Print the listing below word for word, leaving out the pictures.

------ EXERCISE INPUT

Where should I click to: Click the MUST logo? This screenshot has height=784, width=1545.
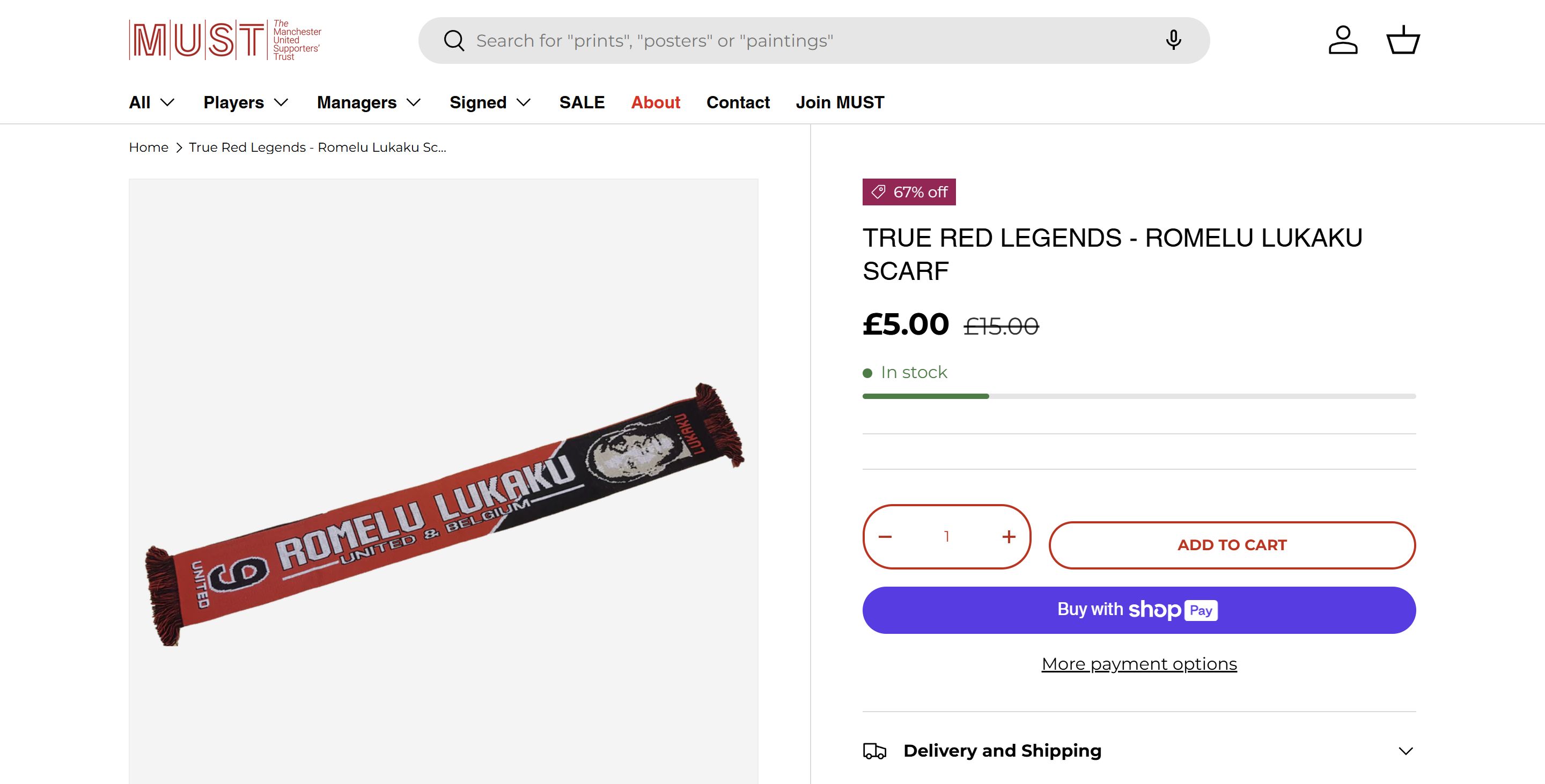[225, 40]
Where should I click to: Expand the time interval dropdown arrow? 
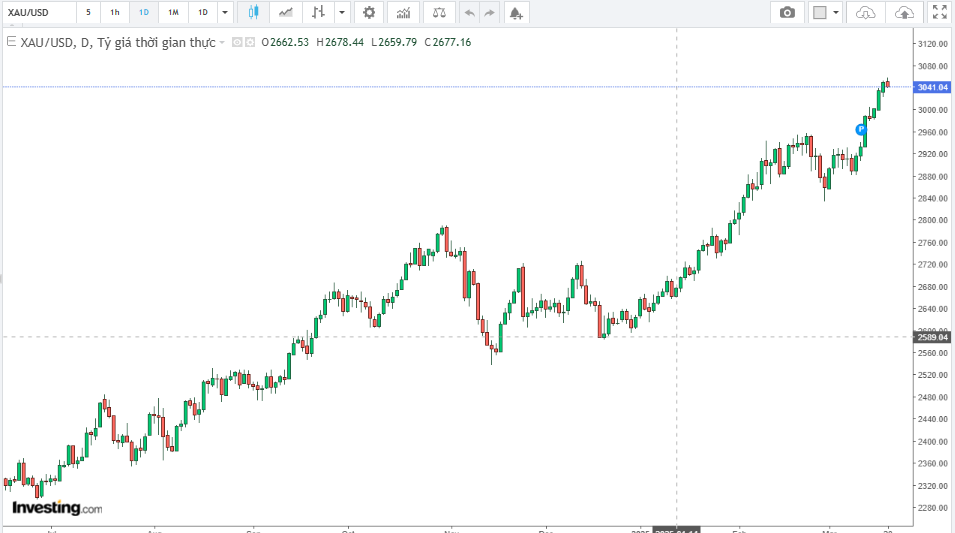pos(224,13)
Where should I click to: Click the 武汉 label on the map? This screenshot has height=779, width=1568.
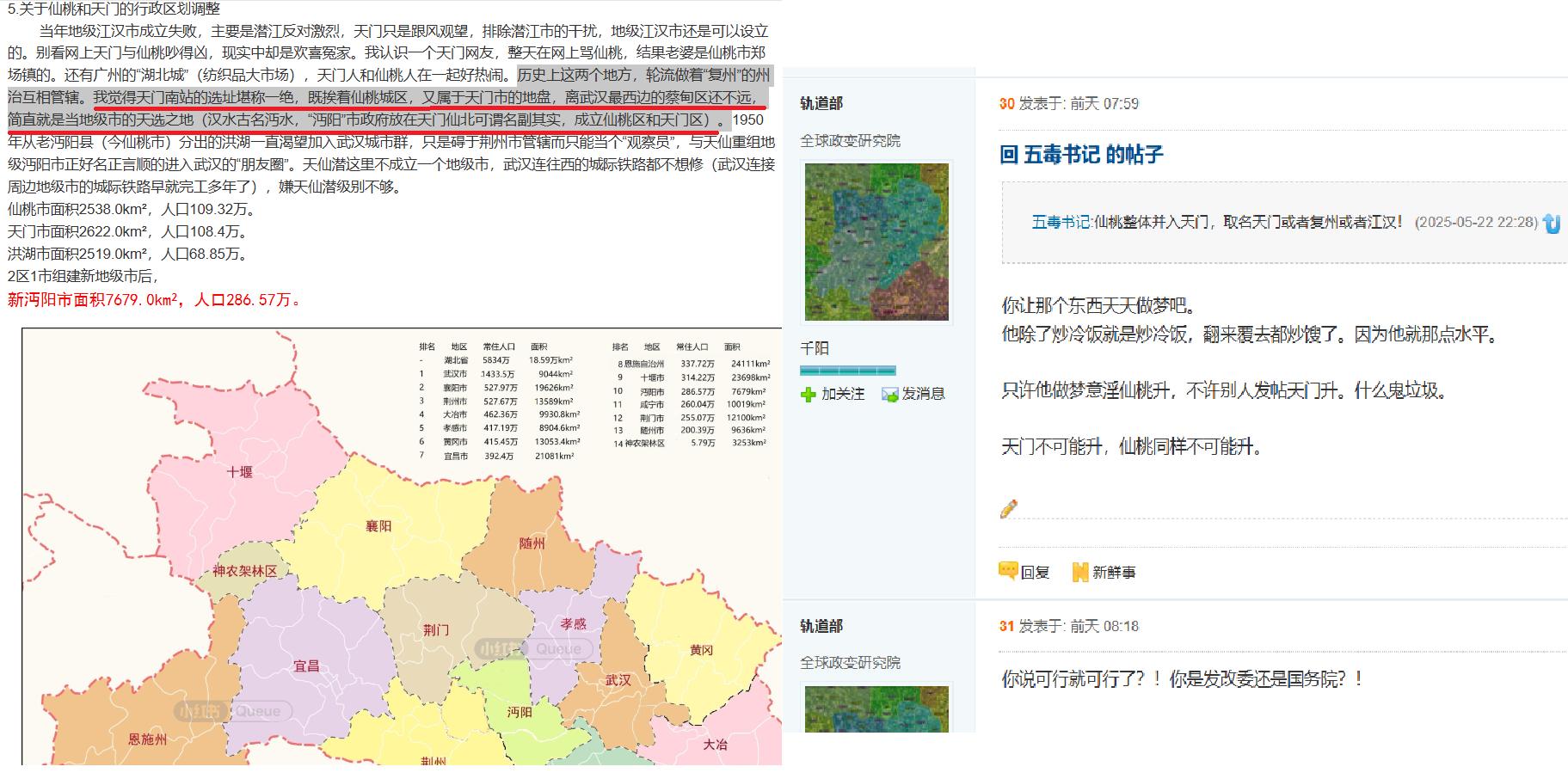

------------

■ RESULT OF THIS EXERCISE
Where should I click to: Click the MUST logo? This screenshot has height=784, width=1545.
[225, 40]
Where should I click to: Expand the time interval dropdown arrow? 
pos(224,13)
Where should I click to: Click the 武汉 label on the map? This screenshot has height=779, width=1568.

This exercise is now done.